Jump ahead in time now; turns out all the local organizations were feeling the drive and necessity to leverage for flexibility, opportunities and all the other reasons we have noted past few weeks. Fortunately the vendor LMS had a time limit & it ran out. Enter next….an RFP process (request for proposal) & I was thrilled to be a part of the evaluation group. So what was different this time? Local levels went through a needs assessment, educators were engaged & a product was selected. But…and here comes my but…although courses are more interactive, tailored to needs and reporting exists; there have been multiple challenges implementing. Although the vendor promised wonderful things with their learning solution, issues have appeared related to multiple different sites accessing the software as well as firewall challenges from a security stand point. All in all, this has created excessive workload for those who are administrators and ongoing frustration.
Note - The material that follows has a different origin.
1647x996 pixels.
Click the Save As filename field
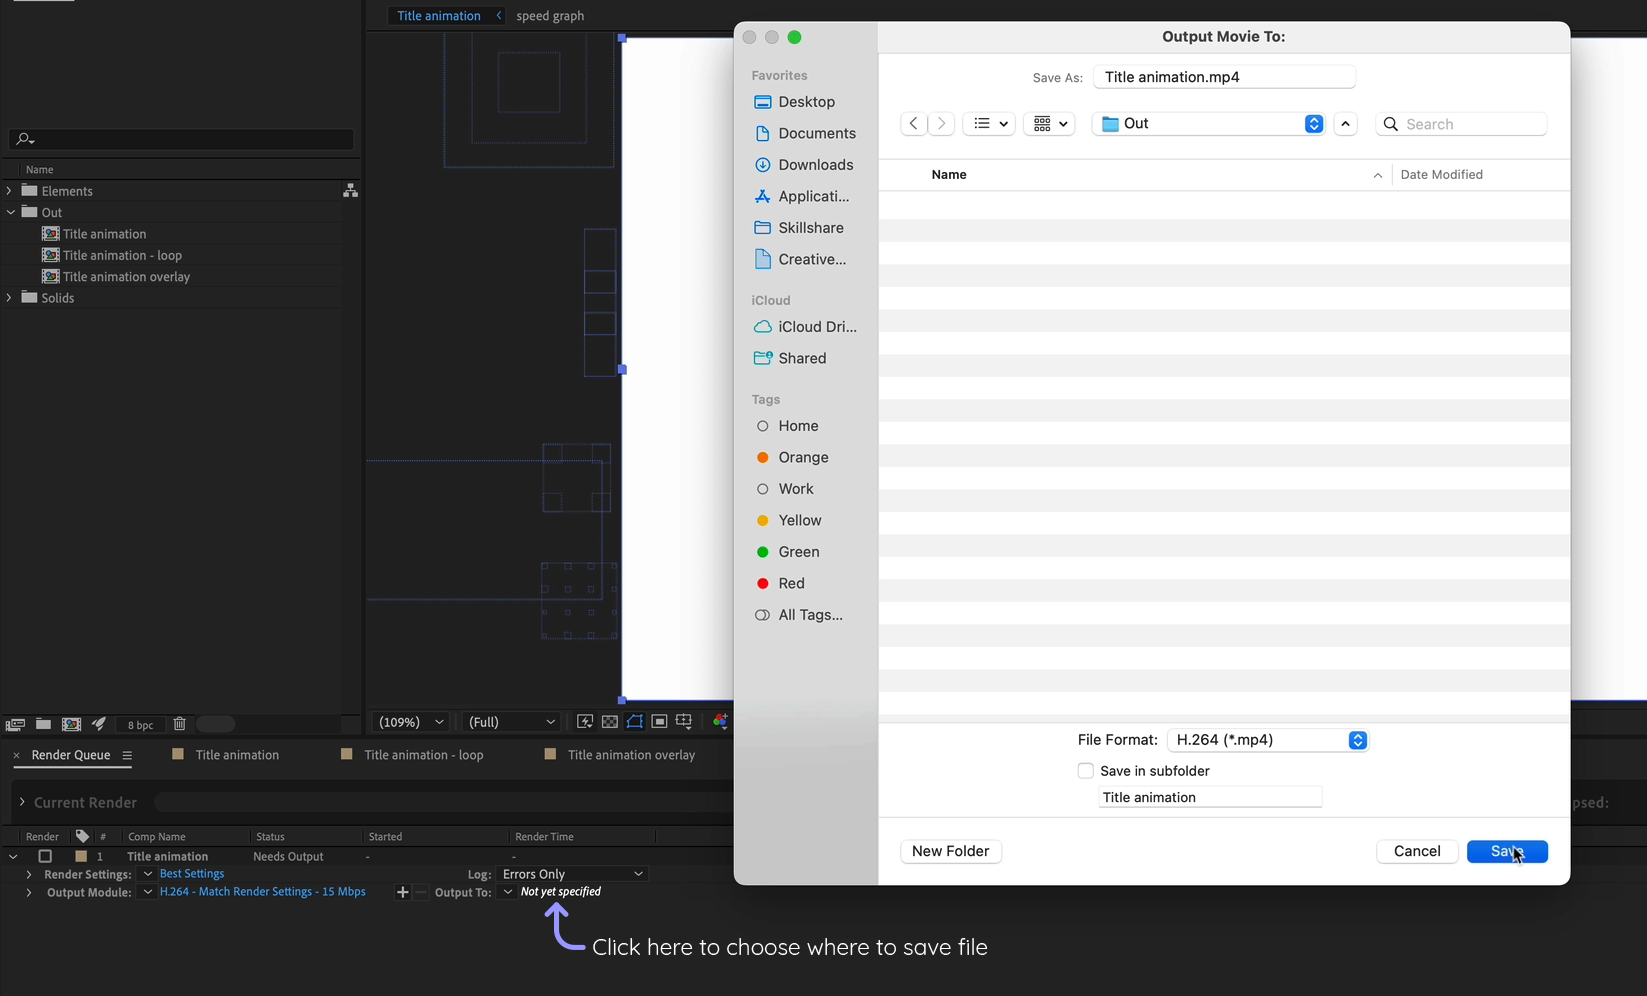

Naturally I was intrigued by Josh Klein’s talk on TedxTalks when he commented that “work is broken” and sometimes our “tools aren’t very good”. I was quickly reminded that although our new LMS is much better it does continue with bugs which create excessive unnecessary workload for learners and administrators alike. Klein further offered that organizations will often tote ‘access’ in the workplace as the number one priority however ‘price’ always sneaks back in and there is no question, our LMS was less costly than other systems. His final thoughts that we must “examine systems and continue breaking rules to make things better” certainly causes me to pause and consider; technology in the workplace can be wonderful enablers of learning however without the right infrastructures, supports and efficiencies in place, it instead becomes a hindrance and blocks the learning process. I believe as educators we must be tasked to offer stewardship of learning technology in workplaces and work closely with stakeholders to look for alternate ways to ‘break the rules’ when the technology is broken. What are the solutions available but more importantly, how to we use them to enhance our learning rather than becoming dependent on the technology itself.